Just east of the drive is the increasingly popular Lakefront Trail. On weekdays, an estimated 15,000 people use the trail; that number balloons to 31,000 on weekends, leading to crowding and conflicts between different user groups on busy summer weekends. 76 percent of IDOT survey respondents use the trail for accessing the lakefront, 68 percent use it for walking, 66 percent for recreational biking, 41 percent for bike commuting, 33 percent for jogging, and four percent for roller skating or skateboarding. On weekdays, cyclists account for 75 percent of trips on the trail, with pedestrians making up the other 25 percent. These numbers flip during the weekend, with 25 percent bicycle trips and 75 percent pedestrian trips.
Getting to the popular trail can be challenging, even for those who live right across the street. The access points sometimes require dangerous crossings of Lake Shore Drive, are infrequently spaced in the interest of keeping traffic flowing, and sometimes involve dark corners and tight curves. The Chicago Area Metropolitan Agency for Planning forecasts that by 2040, trail use will grow by 12 percent at the northern terminus at Ardmore, where there are currently 2,000 daily users, and by 19 percent near Oak Street, where now over 22,000 people use the underpass every day.
During Thursday’s meeting, several taskforce members voiced concerns about the proposed “Purpose and Need” statement for the project. They noted that the document devoted long passages to issues facing drivers, but gave short shrift to walking, biking, and transit. Transitized blogger and Streetsblog contributor Shaun Jacobsen recently tweeted his displeasure about this:
Good lord. Reading the N Lake Shore Dr draft Purpose & Need doc. 4 pages: “improve vehicular mobility.” 0.3pp for transit. 1 for bike/ped.
— Transitized (@transitized) April 11, 2014
In response, IDOT representative Bob Andres encouraged people to send feedback on the Purpose and Needs statement using the online comment form.
To gather more input for the upcoming Alternatives Analysis document, IDOT has launched a website where the public can post ideas directly to an online map, along with descriptions and attachments. The department will compile these comments and incorporate them into the first draft of the AA document. It’s crucial that as many Chicagoans as possible comment on the map, and tell IDOT that the new Lake Shore Drive must benefit pedestrians, transit users, and cyclists, not just drivers.
At the meeting, Active Transportation Alliance director Ron Burke said that his organization is pleased that the draft statement identifies the need to improve both transit service and the Lakefront Trail.

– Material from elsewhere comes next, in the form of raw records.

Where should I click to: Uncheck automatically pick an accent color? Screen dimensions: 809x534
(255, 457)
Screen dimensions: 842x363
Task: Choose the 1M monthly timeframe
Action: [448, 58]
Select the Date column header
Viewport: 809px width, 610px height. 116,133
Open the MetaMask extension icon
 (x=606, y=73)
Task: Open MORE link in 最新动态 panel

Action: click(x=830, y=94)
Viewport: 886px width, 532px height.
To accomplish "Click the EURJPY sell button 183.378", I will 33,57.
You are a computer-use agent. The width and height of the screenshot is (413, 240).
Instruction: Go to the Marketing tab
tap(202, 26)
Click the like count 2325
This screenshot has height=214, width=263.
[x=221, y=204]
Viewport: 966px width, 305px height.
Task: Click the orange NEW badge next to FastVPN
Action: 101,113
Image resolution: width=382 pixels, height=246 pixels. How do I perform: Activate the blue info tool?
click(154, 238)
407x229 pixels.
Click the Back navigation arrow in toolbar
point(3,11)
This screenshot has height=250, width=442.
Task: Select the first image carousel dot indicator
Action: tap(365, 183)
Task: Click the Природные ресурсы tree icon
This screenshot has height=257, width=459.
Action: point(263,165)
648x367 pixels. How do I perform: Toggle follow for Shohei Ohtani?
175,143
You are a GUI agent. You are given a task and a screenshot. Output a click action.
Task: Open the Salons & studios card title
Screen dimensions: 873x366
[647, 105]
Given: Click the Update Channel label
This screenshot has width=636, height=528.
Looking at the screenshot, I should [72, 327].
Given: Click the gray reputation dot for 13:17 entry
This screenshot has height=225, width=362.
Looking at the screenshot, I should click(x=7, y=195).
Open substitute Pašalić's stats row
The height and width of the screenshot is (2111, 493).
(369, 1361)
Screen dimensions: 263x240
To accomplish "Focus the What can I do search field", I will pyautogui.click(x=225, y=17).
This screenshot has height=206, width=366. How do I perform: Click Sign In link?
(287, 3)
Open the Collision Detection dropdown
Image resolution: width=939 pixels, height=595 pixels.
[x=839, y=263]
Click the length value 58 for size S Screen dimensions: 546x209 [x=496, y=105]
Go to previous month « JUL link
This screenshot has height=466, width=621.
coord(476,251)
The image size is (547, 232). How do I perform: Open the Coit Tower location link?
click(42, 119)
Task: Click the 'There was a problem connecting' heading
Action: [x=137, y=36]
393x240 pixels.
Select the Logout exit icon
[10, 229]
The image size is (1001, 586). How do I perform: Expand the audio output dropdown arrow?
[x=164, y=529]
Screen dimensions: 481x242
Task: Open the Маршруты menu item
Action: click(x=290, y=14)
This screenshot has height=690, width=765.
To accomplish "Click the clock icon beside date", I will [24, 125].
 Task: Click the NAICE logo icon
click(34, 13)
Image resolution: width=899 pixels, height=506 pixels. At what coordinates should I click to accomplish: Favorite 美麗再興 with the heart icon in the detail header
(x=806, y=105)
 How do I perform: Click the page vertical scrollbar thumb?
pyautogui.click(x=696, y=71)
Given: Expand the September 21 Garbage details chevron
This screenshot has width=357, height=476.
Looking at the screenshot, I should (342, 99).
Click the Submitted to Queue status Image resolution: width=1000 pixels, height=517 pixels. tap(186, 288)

However, he noted a disconnect between IDOT’s projection that transit use will grow by 23 percent, its assumption that car traffic levels will stay about the same, and its statement that the project won’t build new mixed-traffic lanes.
“It’s obvious we need move more people traveling by transit and bike,” Burke said. “The [statement] refers to a need to maintain current levels of car traffic, but this is presumptuous. The goal is to move people efficiently, and if we move more by transit and bikes and with carpooling, we won’t need as many cars.”
Task force member Rafael Suarez proposed creating a long-distance lane for commuter cyclists, runners, and other long-distance trail users, in order to reduce conflicts. This lane could be separated from the lane for slower, more casual trail users using aesthetically pleasing barriers, such as planters.
During the event, Chicago Department of Transportation staffer Jeff Sriver assured me that both CDOT and IDOT understand that North Lake Shore Drive is a unique corridor with unique challenges. He also said funding for the next phases of the project is likely to be found, but nothing solid has been identified yet. He emphasized that there is still time for citizens to provide preliminary input, and that more public outreach is on the way.